Macri (y los K) quieren liquidar el derecho a huelga en los medios

Mié 13 Abr 2011

El decreto lanzado por el jefe de Gobierno para sancionar con multas y arrestos a aquellos que bloqueen la salida de diarios es, a todas luces, un intento por terminar con el derecho a huelga con el que cuentan constitucionalmente los trabajadores de los medios, sean de prensa, gráficos o de televisión. El decreto firmado por Macri señala textualmente: “Quien intencionalmente impida, obstruya u obstaculice la producción, impresión, distribución o difusión de ideas, opiniones o informaciones a través de cualquier medio de prensa o de comunicación masiva, o por cualquier modo perturbe esta actividad, será sancionado con una multa de 5.000 pesos a 50.000 o con arresto de tres a diez días”. Esto puede ser aplicado a cualquier circunstancia gremial que incluya, por ejemplo, un paro de actividades por parte de los trabajadores en reclamo de aumento salarial. Por esta simple razón, el decreto viola el derecho de los trabajadores a la organización sindical  y su derecho a la huelga.

La decisión se ampara en el reciente bloqueo moyanista a la planta impresora de Clarín, el 27 de marzo, que suscitó una campaña de las patronales de medios opositoras a favor de la “libertad de expresión”. En ese momento, desde la Naranja de Prensa, advertimos que las patronales pretendían mediante esta campaña “abolir, de paso cañazo, todo el arsenal de medidas a las cuales podemos recurrir los trabajadores de prensa para hacer escuchar nuestra voz y reclamos, en las condiciones completamente desventajosas que nos impone el régimen de monopolio patronal de los medios y el sostén estatal y gubernamental que lo vehiculiza y hace posible”. El bloqueo por parte de los delegados moyanista en la planta impresora de Zepita sirvió no solo para desnaturalizar los reclamos obreros, sino también para desprestigiar sus métodos de lucha. Y ahora, cuando las patronales y el macrismo avanzan sobre los derechos de los trabajadores, el gobierno nacional y la CGT hacen mutis por el foro.
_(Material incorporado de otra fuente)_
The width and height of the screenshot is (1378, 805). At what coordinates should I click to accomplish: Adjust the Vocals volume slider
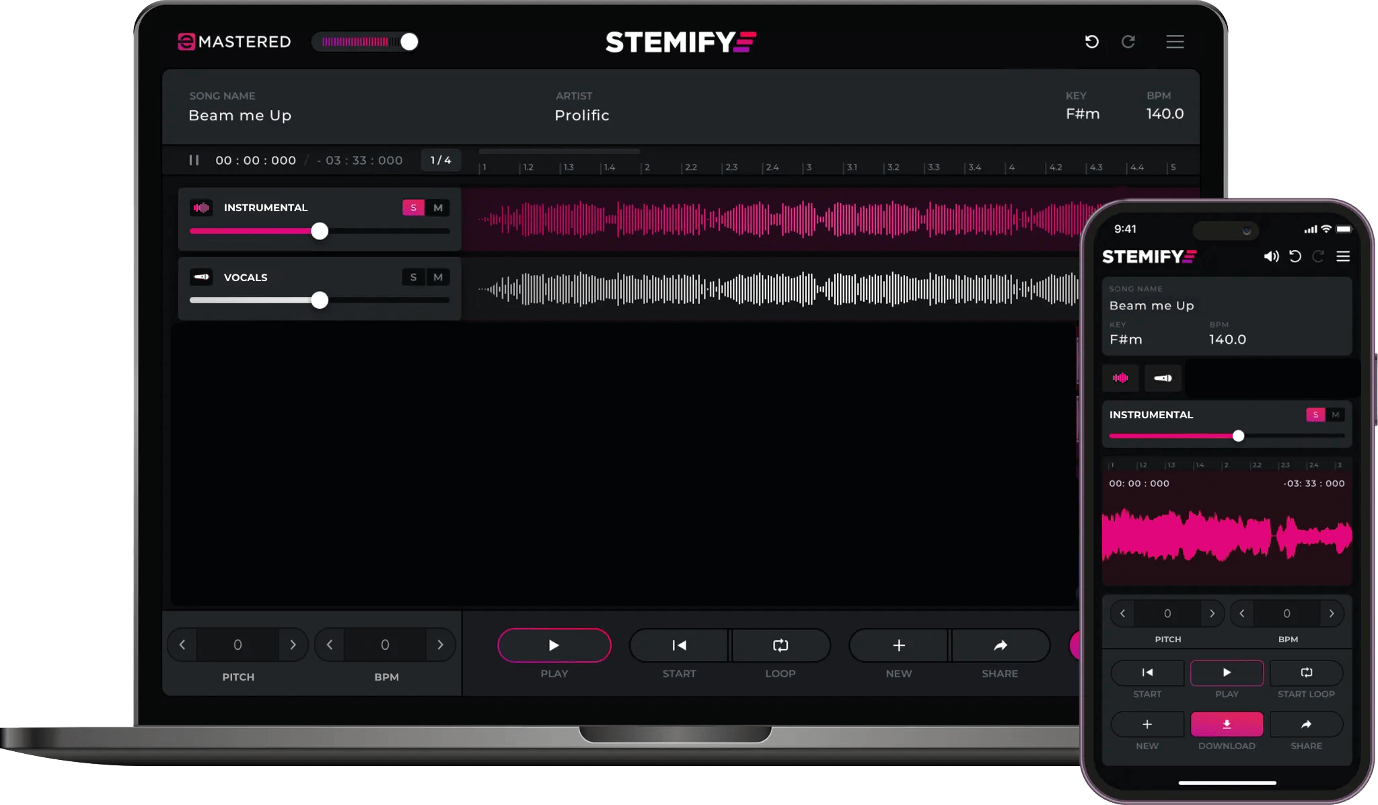pyautogui.click(x=319, y=301)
En realidad, el gobierno reculó en chancletas contra Clarín cuando votó en el Senado el repudio al bloqueo en Clarín y también “todo bloqueo” contra “cualquier medio”. Al kirchnerismo no se le escapa que el derecho a la protesta rige también en sus propios medios, ya sean estatales o ultrakirchnerista. El reciente “incidente” con un trabajador despedido de CN23, prendió las alarmas en el oficialismo, en momentos en que los programas oficialistas buscan posar de “luchadores” contra la derecha. Pero estas acciones tienen su antecedente mucho antes, se puede remontar al menos al 2009, con el brutal ataque contra los compañeros de la Asociación de Trabajadores de Radio Nacional (ATRANA) que sufrieron suspensiones y fueron sumariados por llevar adelante una medida de fuerza durante la campaña electoral. El gobierno se monta sobre la ofensiva de Clarín y Macri para llevar a fondo la regimentación completa de los trabajadores de prensa y de los medios en general que siempre anheló.
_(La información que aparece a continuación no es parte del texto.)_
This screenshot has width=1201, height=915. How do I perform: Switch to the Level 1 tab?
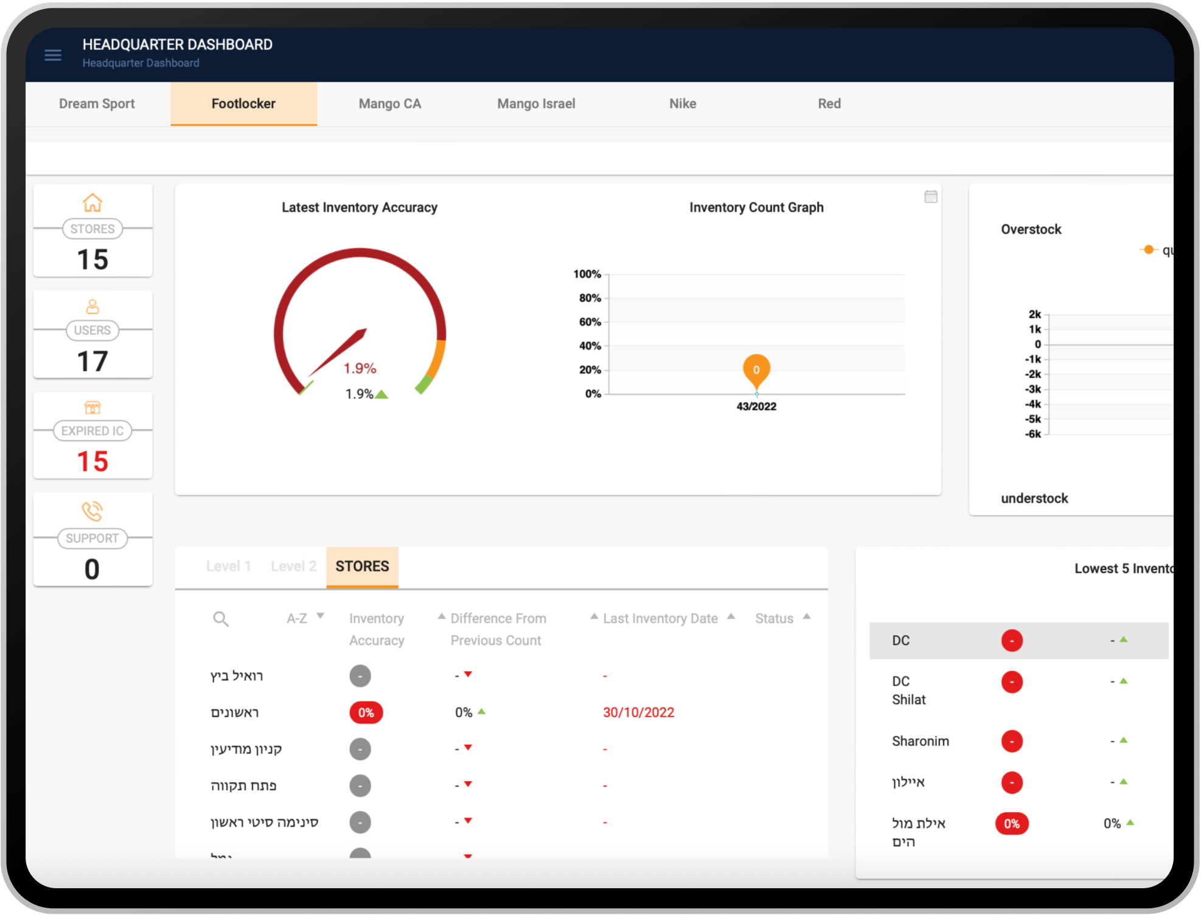(x=229, y=566)
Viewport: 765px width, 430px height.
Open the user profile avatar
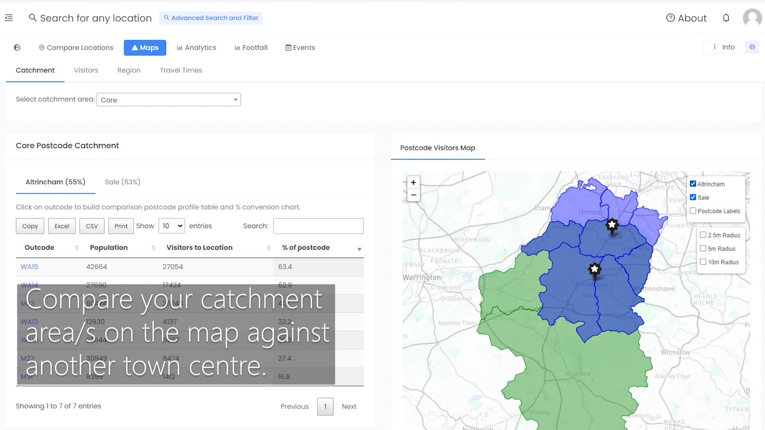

Desde la Naranja de Prensa repudiamos la intentona macrista para liquidar el derecho a huelga de los trabajadores de los medios de comunicación, y la complicidad del kirchnerismo en esta tarea. Llamamos al conjunto del gremio de prensa a defender sus legítimos derechos conquistados con décadas de lucha, al tiempo que denunciamos la completa inacción de la UTPBA frente a esta ofensiva anti-sindical. Los trabajadores de prensa debemos sacar conclusiones: la independencia frente al Estado, las patronales y la burocracia sindical es la única manera de defender nuestras conquistas y avanzar en la lucha por nuestras reivindicaciones.